3. **Running Agents**
- Import and instantiate the `react` agent from `biomni.agent.react`.
- Configure with desired tools and retrieval options.
- Call `go(prompt)` to execute reasoning workflows.
4. **Executing Tasks**
- Use classes in `biomni.task` to load datasets and evaluate LLM responses.
- Implement new tasks by subclassing `base_task` and following the interface.
5. **Querying Databases**
- Use `biomni.tool.database` functions (e.g., `query_uniprot`, `query_gwas_catalog`) to retrieve data via natural language or direct parameters.
6. **Extending Tools**
- Add new tool metadata in `biomni/tool/tool_description/` as structured dictionaries.

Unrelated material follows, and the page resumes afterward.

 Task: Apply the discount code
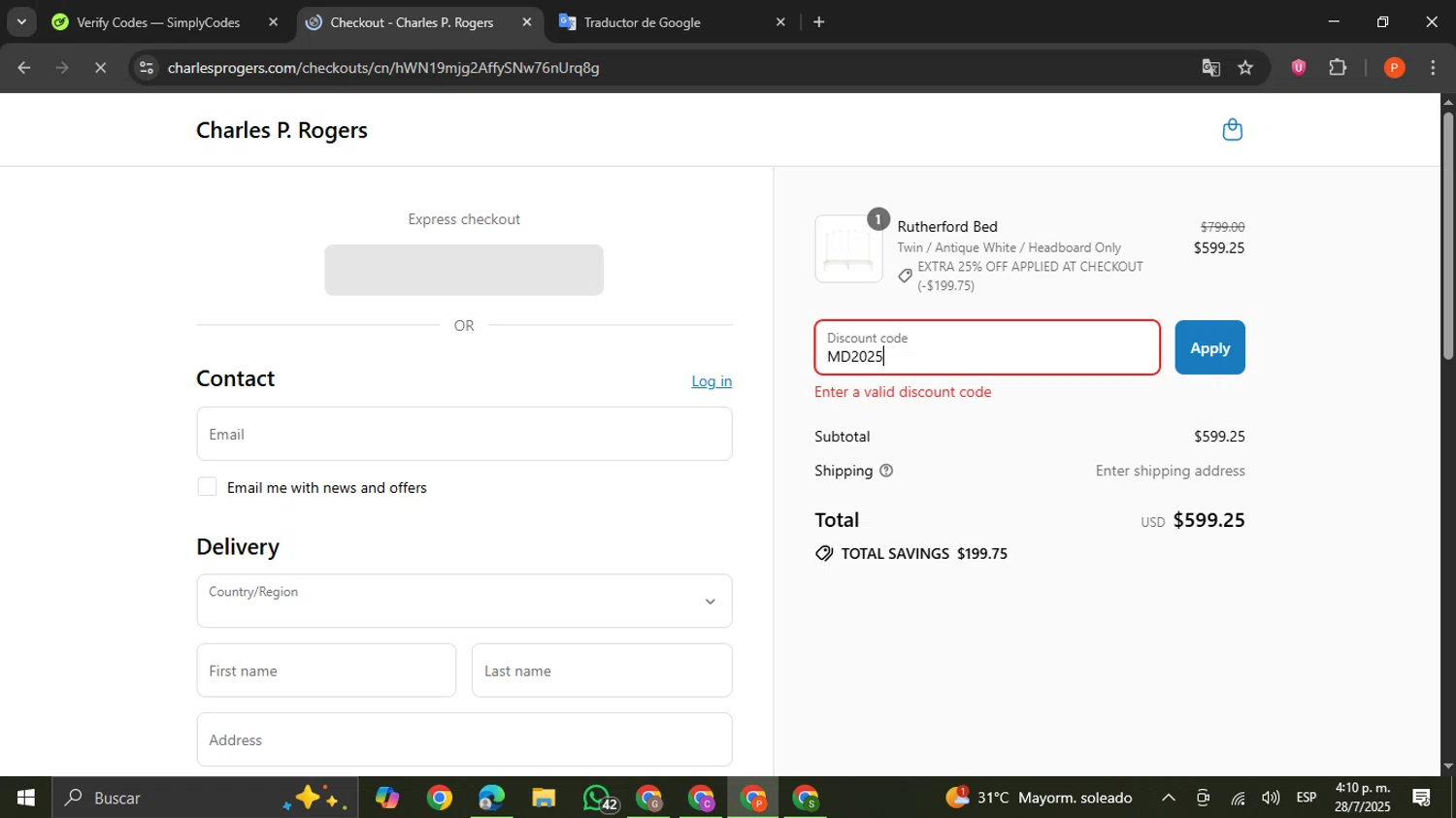(x=1209, y=347)
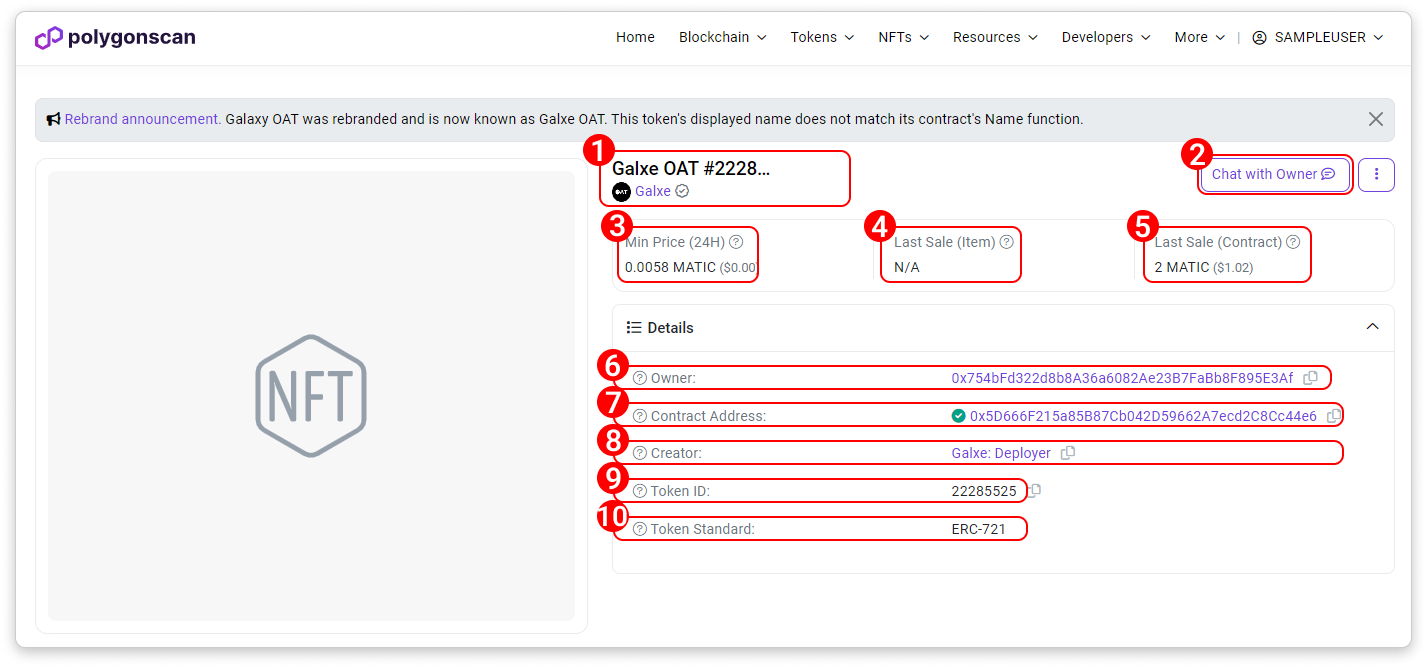Open the Blockchain dropdown menu
The height and width of the screenshot is (667, 1427).
coord(722,37)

- Implement corresponding analysis functions in `biomni/tool/`.
- Register tools in `tool_registry.py` for discovery.
### Monitoring and Debugging
- Use logging callbacks (`PromptLogger`, `NodeLogger`) to trace LLM interactions.
- Check output logs returned by analysis functions for detailed execution info.

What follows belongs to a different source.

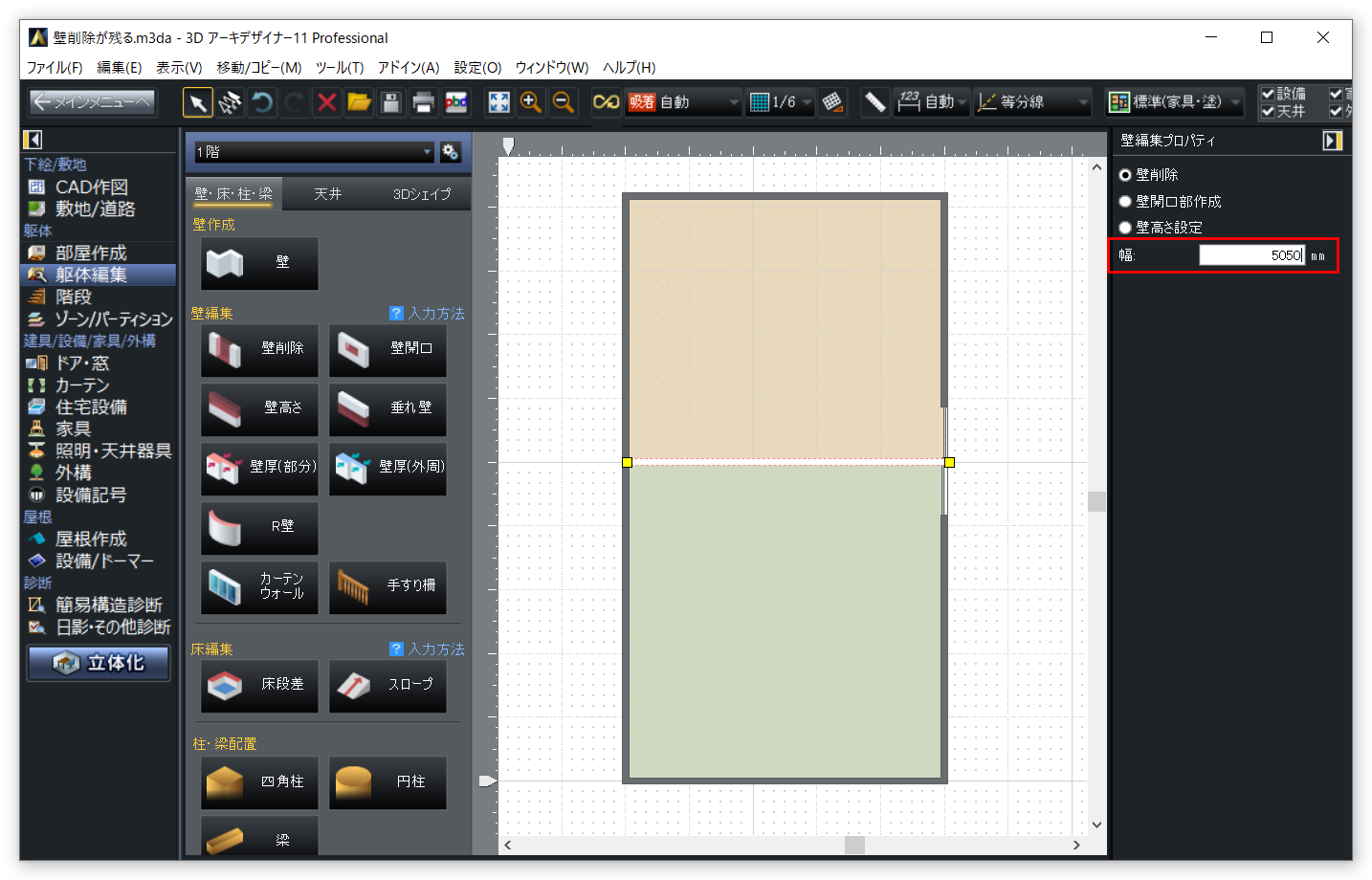The width and height of the screenshot is (1372, 880).
Task: Click the 幅 width input field
Action: pyautogui.click(x=1250, y=255)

- Use pre-commit hooks to maintain code quality.
### Performance and Scalability
- Modular design allows parallel execution of tasks and tools.
- Timeout wrappers in agent tools prevent hanging executions.
- Use of efficient numerical libraries (`numpy`, `scipy`) for computational tasks.
- Large data handled via streaming and chunking (e.g., PDF text extraction).
### Security Considerations
- API keys managed via environment variables, not hardcoded.
- Pre-commit hooks include security checks.
- External tool installations verified via version commands.
### Observability
- Progress bars (`tqdm`) used in data processing scripts.
- Structured logs and JSON outputs facilitate downstream analysis.
- Agent workflows produce detailed message histories for audit.
---
## Summary
This project is a **modular, extensible biomedical AI platform** integrating **LLM-powered agents**, **domain-specific scientific tools**, and **metadata-driven APIs** to automate complex biomedical research workflows. It emphasizes **declarative tool descriptions**, **dynamic resource retrieval**, and **robust environment provisioning** to enable researchers and developers to build, evaluate, and extend AI-driven biomedical applications efficiently.
---
# End of DETAILS.md